_Short problem_
Transcribe the lines from the start of the lines through the line containing "pos(324,414)", inclusive, reproducing them precisely.

--- BEGIN Records for this task ---

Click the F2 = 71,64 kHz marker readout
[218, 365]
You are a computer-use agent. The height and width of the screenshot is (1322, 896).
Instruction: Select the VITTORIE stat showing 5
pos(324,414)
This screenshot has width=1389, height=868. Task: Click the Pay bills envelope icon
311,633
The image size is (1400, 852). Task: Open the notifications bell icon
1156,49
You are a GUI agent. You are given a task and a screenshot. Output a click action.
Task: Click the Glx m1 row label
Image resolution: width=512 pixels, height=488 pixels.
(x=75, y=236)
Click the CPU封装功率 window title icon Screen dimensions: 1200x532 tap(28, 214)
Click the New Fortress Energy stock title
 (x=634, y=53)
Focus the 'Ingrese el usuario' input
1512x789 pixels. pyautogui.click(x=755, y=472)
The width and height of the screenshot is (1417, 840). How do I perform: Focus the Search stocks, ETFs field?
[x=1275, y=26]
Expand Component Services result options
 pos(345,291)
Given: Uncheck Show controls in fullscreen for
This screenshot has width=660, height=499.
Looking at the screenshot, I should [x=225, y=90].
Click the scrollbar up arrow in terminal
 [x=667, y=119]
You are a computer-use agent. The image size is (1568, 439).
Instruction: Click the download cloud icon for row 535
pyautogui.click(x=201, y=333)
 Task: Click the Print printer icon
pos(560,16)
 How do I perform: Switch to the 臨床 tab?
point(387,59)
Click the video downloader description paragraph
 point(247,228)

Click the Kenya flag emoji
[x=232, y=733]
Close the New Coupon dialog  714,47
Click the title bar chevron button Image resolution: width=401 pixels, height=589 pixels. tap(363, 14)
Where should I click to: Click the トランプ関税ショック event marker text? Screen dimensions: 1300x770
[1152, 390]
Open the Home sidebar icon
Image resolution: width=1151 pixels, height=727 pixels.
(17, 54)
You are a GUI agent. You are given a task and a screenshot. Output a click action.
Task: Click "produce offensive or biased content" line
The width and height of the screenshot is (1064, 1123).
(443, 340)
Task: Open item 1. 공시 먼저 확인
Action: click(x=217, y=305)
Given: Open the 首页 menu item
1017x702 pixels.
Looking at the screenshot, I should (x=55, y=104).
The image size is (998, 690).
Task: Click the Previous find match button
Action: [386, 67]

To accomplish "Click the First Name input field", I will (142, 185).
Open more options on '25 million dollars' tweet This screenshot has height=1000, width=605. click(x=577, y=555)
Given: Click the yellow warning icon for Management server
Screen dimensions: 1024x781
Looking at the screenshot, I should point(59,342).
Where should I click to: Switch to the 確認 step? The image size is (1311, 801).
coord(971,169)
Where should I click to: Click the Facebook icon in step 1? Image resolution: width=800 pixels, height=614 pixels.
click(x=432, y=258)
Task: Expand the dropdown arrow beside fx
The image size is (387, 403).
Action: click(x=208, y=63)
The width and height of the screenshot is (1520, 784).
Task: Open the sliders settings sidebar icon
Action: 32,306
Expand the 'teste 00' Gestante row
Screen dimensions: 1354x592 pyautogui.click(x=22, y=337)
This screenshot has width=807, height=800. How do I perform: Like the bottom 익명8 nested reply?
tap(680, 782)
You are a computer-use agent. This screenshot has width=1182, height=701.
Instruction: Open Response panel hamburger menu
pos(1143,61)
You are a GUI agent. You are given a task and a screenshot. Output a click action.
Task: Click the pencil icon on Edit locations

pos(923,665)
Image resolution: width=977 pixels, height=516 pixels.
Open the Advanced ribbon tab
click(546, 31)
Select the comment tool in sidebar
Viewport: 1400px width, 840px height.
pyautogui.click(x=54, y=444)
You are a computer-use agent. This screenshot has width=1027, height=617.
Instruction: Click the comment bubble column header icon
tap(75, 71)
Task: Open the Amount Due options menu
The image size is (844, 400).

--- END Records for this task ---

_Solved exercise_
Click the F2 = 71,64 kHz marker readout
[218, 365]
You are a computer-use agent. The height and width of the screenshot is (1322, 896).
Instruction: Select the VITTORIE stat showing 5
pos(324,414)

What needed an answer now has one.